阪神・淡路大震災から30年が経った。島根の医学生だったぼくは、発災時に自宅でレポートを書いていた。かなり揺れたがあれほどの惨事とは夢にも思わなかった。
神戸で被災した方にお話を聞き、興味深い点に気づいた。自宅がぺちゃんこになってしまい、命からがら逃げ出した家族だが、そのうち一人はその後、ちょっとした揺れでも恐怖を覚えるほど地震に対して敏感になってしまった。ところが、別の家族は「あのときの揺れに比べれば、この程度の地震はどうということはない」と、むしろ大抵の地震は平気になってしまったのだという。同じ現象に対して、真逆の結果が発生したのだ。
そういえば、2025年はアウシュヴィッツ収容所から収容者が解放されてから80周年の年でもある。収容者の大多数はユダヤ人であった。ユダヤ人のすべてがアウシュヴィッツ関係者ではないが、アウシュヴィッツという言葉と自分をまったく無関係にとらえるユダヤ人も皆無だろう。そのくらい、アウシュヴィッツの存在は、ユダヤ人一人ひとりのあり方に大きな影響を、今も与えて続けている。
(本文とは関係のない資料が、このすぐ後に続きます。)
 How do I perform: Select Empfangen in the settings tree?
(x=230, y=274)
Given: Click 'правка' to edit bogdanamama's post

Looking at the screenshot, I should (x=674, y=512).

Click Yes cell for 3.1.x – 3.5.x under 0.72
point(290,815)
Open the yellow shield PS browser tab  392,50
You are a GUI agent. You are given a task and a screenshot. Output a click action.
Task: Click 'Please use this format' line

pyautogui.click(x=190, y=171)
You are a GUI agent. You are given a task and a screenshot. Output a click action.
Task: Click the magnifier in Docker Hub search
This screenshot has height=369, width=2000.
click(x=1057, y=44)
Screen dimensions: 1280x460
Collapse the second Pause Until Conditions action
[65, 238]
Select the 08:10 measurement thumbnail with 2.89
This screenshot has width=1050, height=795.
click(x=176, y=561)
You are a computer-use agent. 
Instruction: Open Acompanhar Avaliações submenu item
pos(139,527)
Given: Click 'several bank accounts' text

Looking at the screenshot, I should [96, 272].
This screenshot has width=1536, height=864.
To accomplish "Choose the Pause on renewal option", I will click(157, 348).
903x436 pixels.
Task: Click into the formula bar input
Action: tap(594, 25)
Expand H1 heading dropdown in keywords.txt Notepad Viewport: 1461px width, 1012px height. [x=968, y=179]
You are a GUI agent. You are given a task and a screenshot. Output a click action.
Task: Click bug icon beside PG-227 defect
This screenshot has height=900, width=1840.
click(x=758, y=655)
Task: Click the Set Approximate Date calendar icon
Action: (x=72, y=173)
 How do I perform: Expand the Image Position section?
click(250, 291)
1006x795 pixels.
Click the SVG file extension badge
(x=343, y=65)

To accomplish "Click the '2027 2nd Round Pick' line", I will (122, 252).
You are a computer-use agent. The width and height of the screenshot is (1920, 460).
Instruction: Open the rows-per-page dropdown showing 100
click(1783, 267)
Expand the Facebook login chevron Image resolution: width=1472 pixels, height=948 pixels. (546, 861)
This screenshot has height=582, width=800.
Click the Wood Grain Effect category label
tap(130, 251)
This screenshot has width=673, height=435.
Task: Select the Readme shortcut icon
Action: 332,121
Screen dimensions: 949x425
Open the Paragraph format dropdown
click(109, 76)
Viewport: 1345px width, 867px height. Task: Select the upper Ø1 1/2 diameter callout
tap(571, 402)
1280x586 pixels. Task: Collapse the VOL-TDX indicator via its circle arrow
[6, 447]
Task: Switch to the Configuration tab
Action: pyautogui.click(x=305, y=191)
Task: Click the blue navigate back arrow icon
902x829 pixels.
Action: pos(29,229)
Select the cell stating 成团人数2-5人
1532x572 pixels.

ぼくの素朴な感覚で言えば、あれほどの大虐殺を経験した民族なのだから、大量殺戮を嫌悪し、人命を最大限尊重するに違いない、と考える。ところが、現在のイスラエルを見ていると「我々はこのような艱難辛苦の歴史を耐えてきたのだから、ガザ地区の虐殺など当然正当化できるに決まっている」と言わんばかりの無体な行動だ。アウシュヴィッツの虐殺という「経験」がもたらすものも、一様ではないのである。
ことほどさように、ぼくたちは経験を根拠に判断を行うが、その経験がシングル・アンサーをもたらしてくれない以上、経験がもたらした教訓だとか、感じ方だとかは、甚だ危く、もろく、そして根拠薄弱なものだと考えざるをえない。
医学生や研修医から、アドバイスを求められる。いわく、大学病院で研修を受けるのは正しいのか。臨床と研究、どちらに力を入れればいいのか。今は何の勉強をすべきなのか。
ぼくは自分の経験譚は語る。が、「それはあくまでもぼくの個人的な経験だから、あなたにアプライできるかどうかはさっぱりわからない。申し訳ないけれど、最後は自分で決めるしかありません」。こう申し上げている。
経験を根拠としたアドバイスは当てにならない。時代の違いもある。だから、年寄りは若者にあれこれ差し出がましいことを言うべきではない。そう考えている。